Exponential advances in technology have changed entire industries, especially over the past 10 to 15 years. For example, Netflix, Amazon Prime, HBO, Hulu, and digital channels are massive disruptive forces within the media and television industries. Further, given the rapid pace of technological change, the landscape will continue to evolve and look completely different a decade from now. Here are three bold predictions.

1. Freedom to Choose

The cable TV industry has traditionally featured a lineup of popular channels that customers purchase as packages. A customer who wants ESPN, for example, must purchase a bundle that includes multiple channels, one of which is ESPN. This bundling of channels gives consumers the option to buy a combined package, which theoretically costs less than buying each channel separately.

Key Takeaways

  • The television industry has seen exponential changes over the past ten years and the disruption is likely to continue over the next ten years.
  • Cable TV companies might have no choice but to unbundle packages as they face growing competition from Netflix, Hulu, and Amazon Prime.
  • Traditional advertising models become antiquated when media companies shift to subscription-based models.
  • Smart TVs and virtual reality are changing the way consumers interact with content.

Cable TV is facing growing competition, however. With companies such as YouTube, HBO, Hulu, Netflix, Apple TV, and Amazon Prime producing and offering premium shows, the interest in traditional cable television has declined. What's more, in the future, analysts expect that these premium services are likely to have recommendation engines so powerful that they preclude the need to browse shows, offering libraries made up of millions of options and catered to the viewing habits of each subscriber.

This change in the way people consume content has put pressure on traditional television providers to reconsider the way they offer channels. Customers are calling for "unbundling," and the opportunity to choose and pay for only the channels that they want.

Many streaming services, like Sling TV, YouTube TV, PlayStation Vue, and FuboTV, already offer this sort of service. In the future, traditional cable channels are likely to be unbundled, as online service providers such as Netflix continue to rise in popularity, resulting in a landscape where people mix and match TV channels and premium subscriptions.

2. Commercials Become Antiquated

Streaming-service providers are proving that it's possible to create and grow successful enterprises around a business model that includes little or no revenue from commercials. The trend is now changing to one based on a subscription model rather than on ad revenue alone. In ten years, even traditional cable providers are likely to become subscription services, allowing unbundling and a tiered fee structure based on the type and number of channels a consumer chooses.

Further, a hybrid model may be available ten years from now in which a subscription service is combined with smart advertising.

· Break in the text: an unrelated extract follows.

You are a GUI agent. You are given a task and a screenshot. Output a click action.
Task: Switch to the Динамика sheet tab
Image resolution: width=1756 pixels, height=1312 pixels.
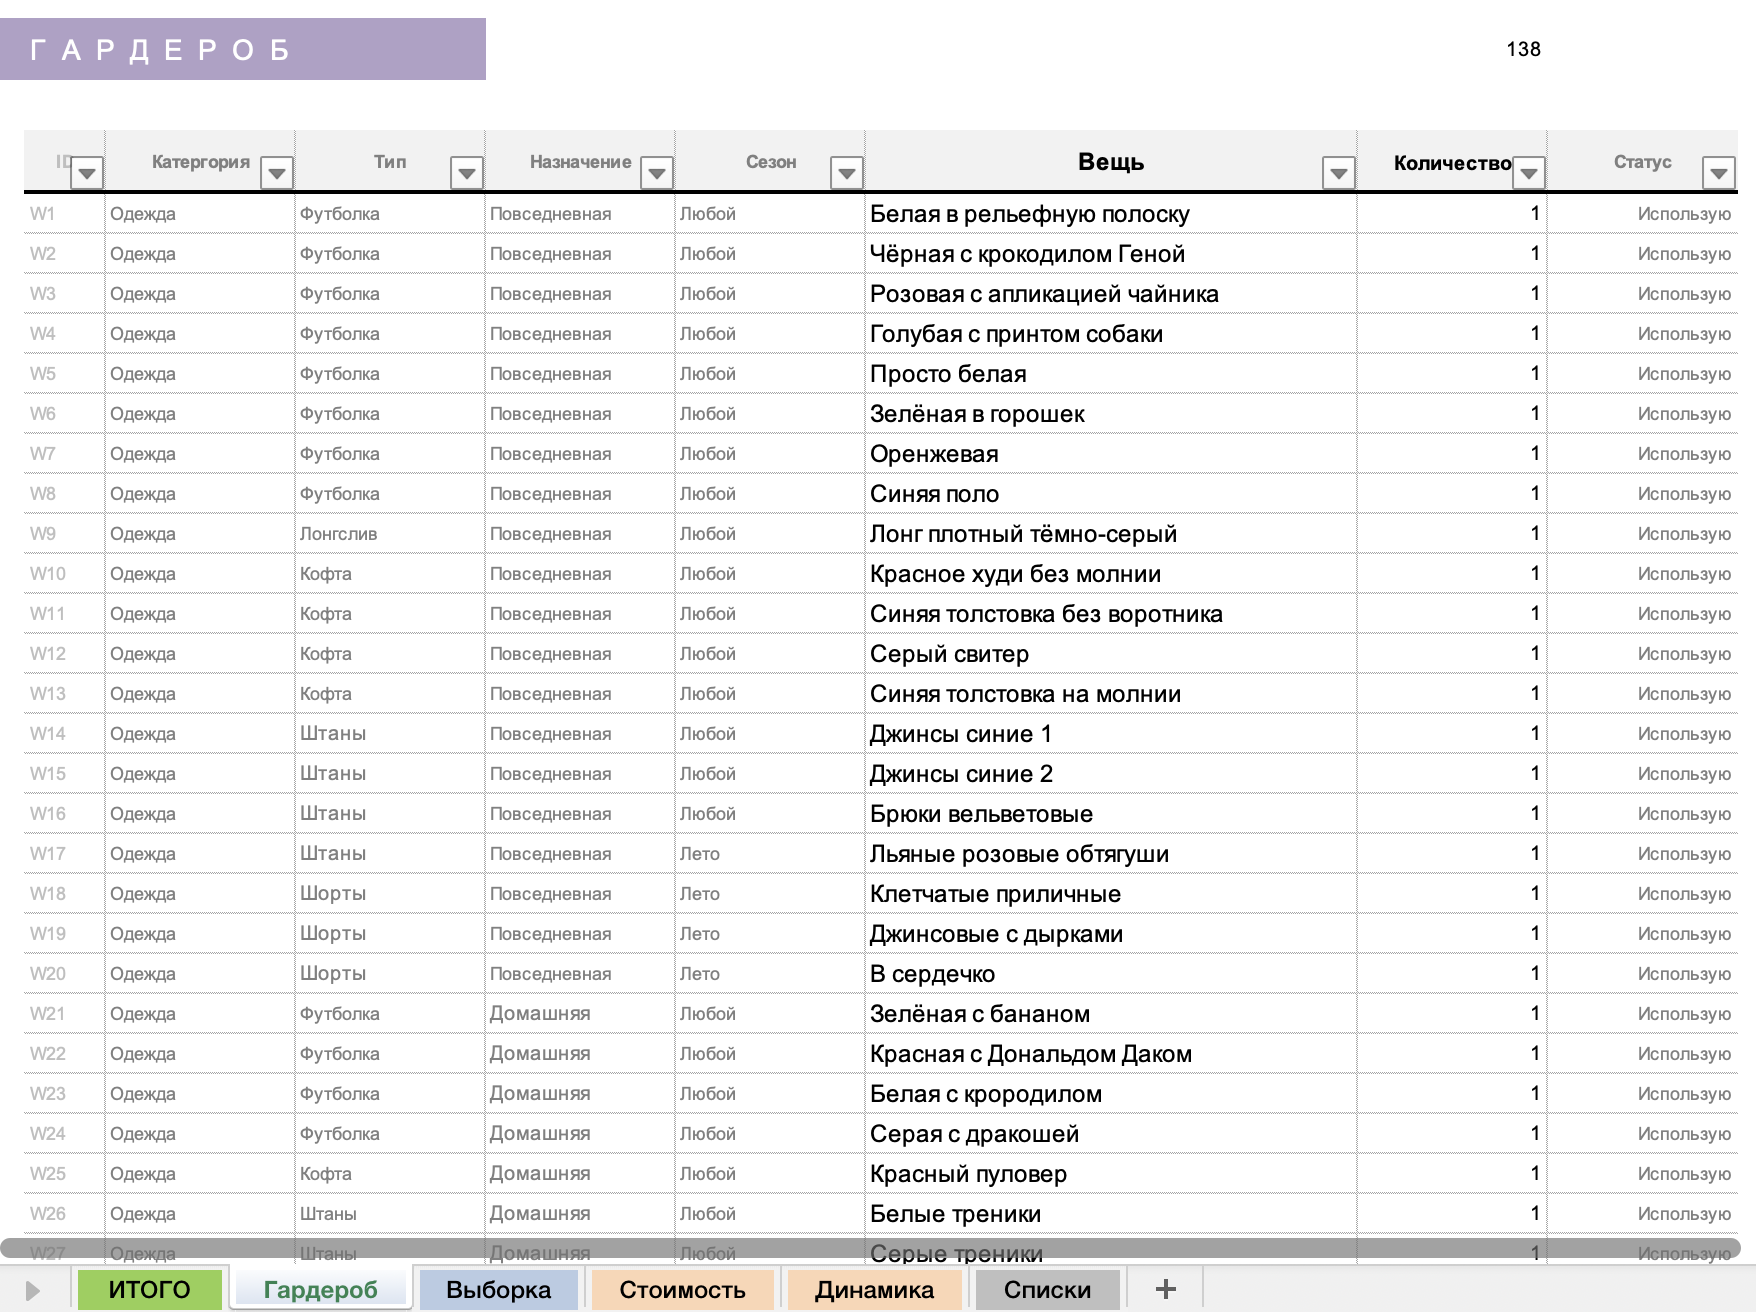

In this scenario, rather than having three-minute commercial spots during a 30-minute television program, TV programming may change to one where a consumer must have a monthly subscription and then view targeted banner ads. This type of advertising already occurs on the Internet, and the amount of data television companies collect allows them to do much the same.

3. More Interactivity

Companies such as Facebook, Google, and Microsoft have all developed virtual reality technologies. Within the next ten years, traditional television screens are likely to make way, at least in part, for variations that pair with VR eye-wear and headsets. Evidence of this is already available in Google's development and subsequent abandoning of Google Glass as well as Samsung's foray into wearable accessories that help turn phones into virtual reality machines.

What's more, all televisions are likely to become smart TVs within the next ten years. Expect these devices—which allow users to stream videos and music, browse the Internet, and view photos—to be ubiquitous in homes across the world, adding to the power and potential of virtual reality and future programming.

There is a race among technology giants to be the leader in smart TV development, including companies both inside and outside the industry. Businesses such as Google, Apple, Netflix, and Amazon are all developing more powerful smart TVs, and the trend is likely to make the technology much more affordable for consumers.